Directions:
Pictures stay out of the copy. Transcribe exactly, and only, the line with "This screenshot has height=403, width=734." through the last line of the entries below.

Data in this exercise:
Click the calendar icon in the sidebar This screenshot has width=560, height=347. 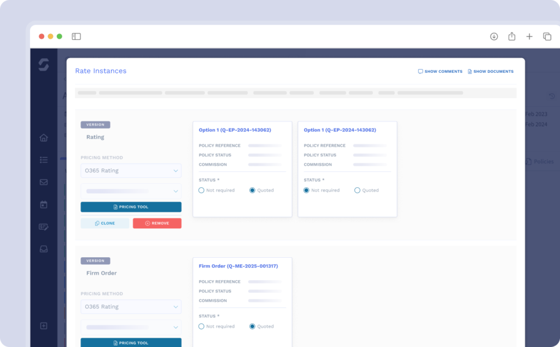coord(44,204)
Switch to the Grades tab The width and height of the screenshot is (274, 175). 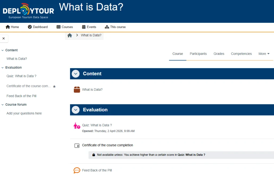[219, 54]
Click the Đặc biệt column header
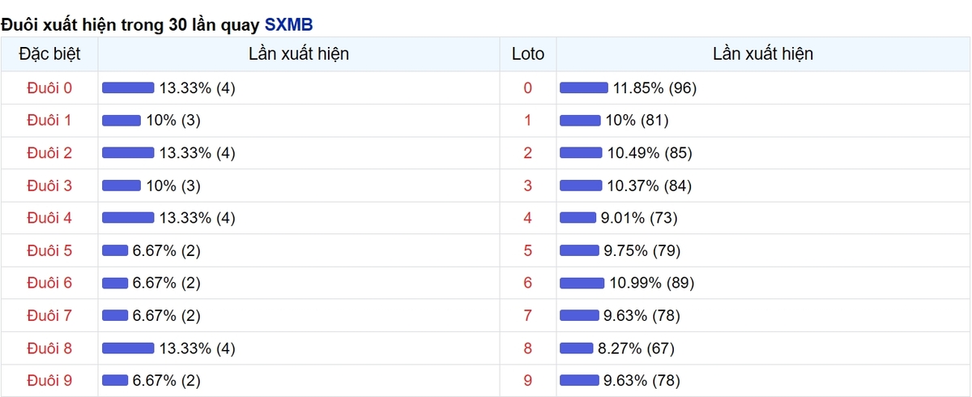 pos(49,54)
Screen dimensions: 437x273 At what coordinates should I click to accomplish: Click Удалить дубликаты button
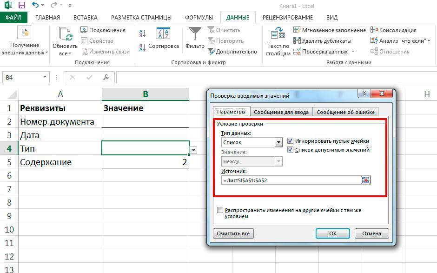pos(322,40)
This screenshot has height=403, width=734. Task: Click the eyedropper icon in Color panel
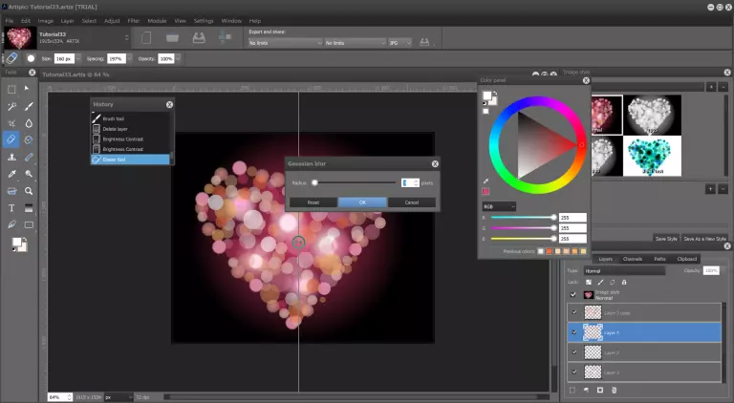[486, 180]
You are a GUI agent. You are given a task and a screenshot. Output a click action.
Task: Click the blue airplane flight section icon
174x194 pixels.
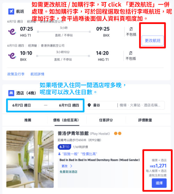[x=11, y=11]
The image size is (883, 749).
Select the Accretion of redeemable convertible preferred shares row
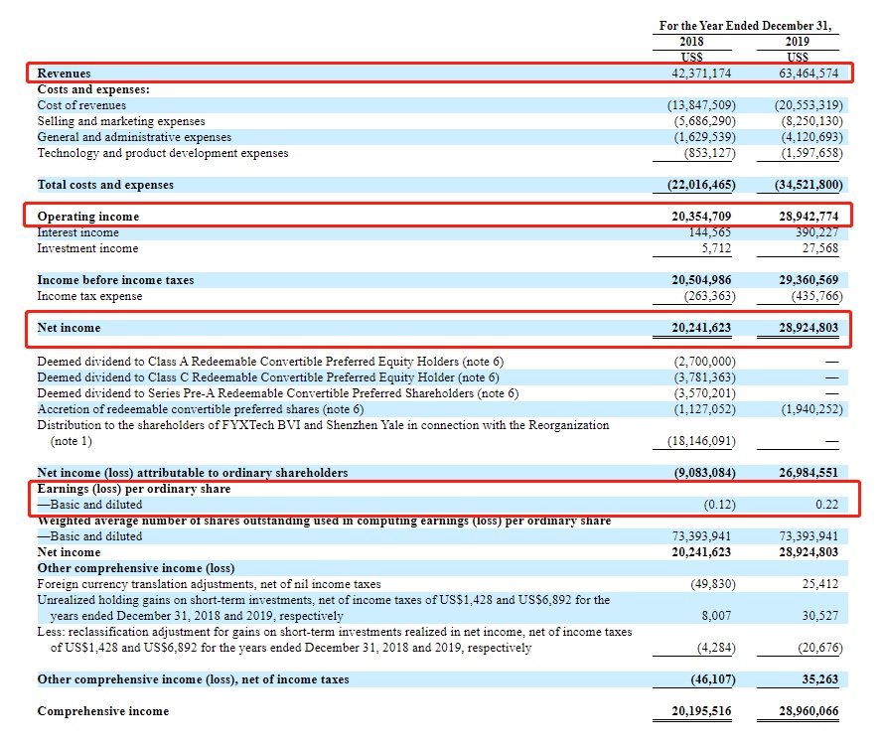click(201, 409)
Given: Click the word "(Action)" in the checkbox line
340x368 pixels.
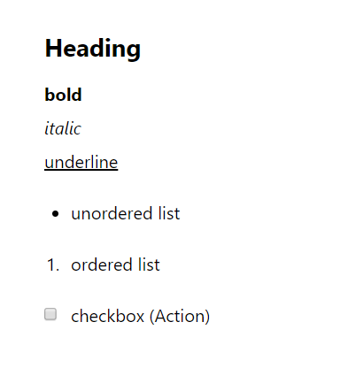Looking at the screenshot, I should point(180,316).
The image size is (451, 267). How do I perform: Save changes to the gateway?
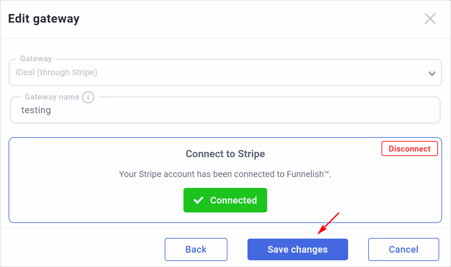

Exercise output:
This screenshot has height=403, width=734. Task: Click the eyedropper icon in Color panel
[486, 180]
You are a GUI agent. You are given a task and a screenshot. Output a click action.
Task: Click the blue airplane flight section icon
174x194 pixels.
[x=11, y=11]
The image size is (883, 749).
Select the Accretion of redeemable convertible preferred shares row
click(201, 409)
Given: Click the word "(Action)" in the checkbox line
340x368 pixels.
Looking at the screenshot, I should point(180,316).
The image size is (451, 267). How do I perform: Save changes to the gateway?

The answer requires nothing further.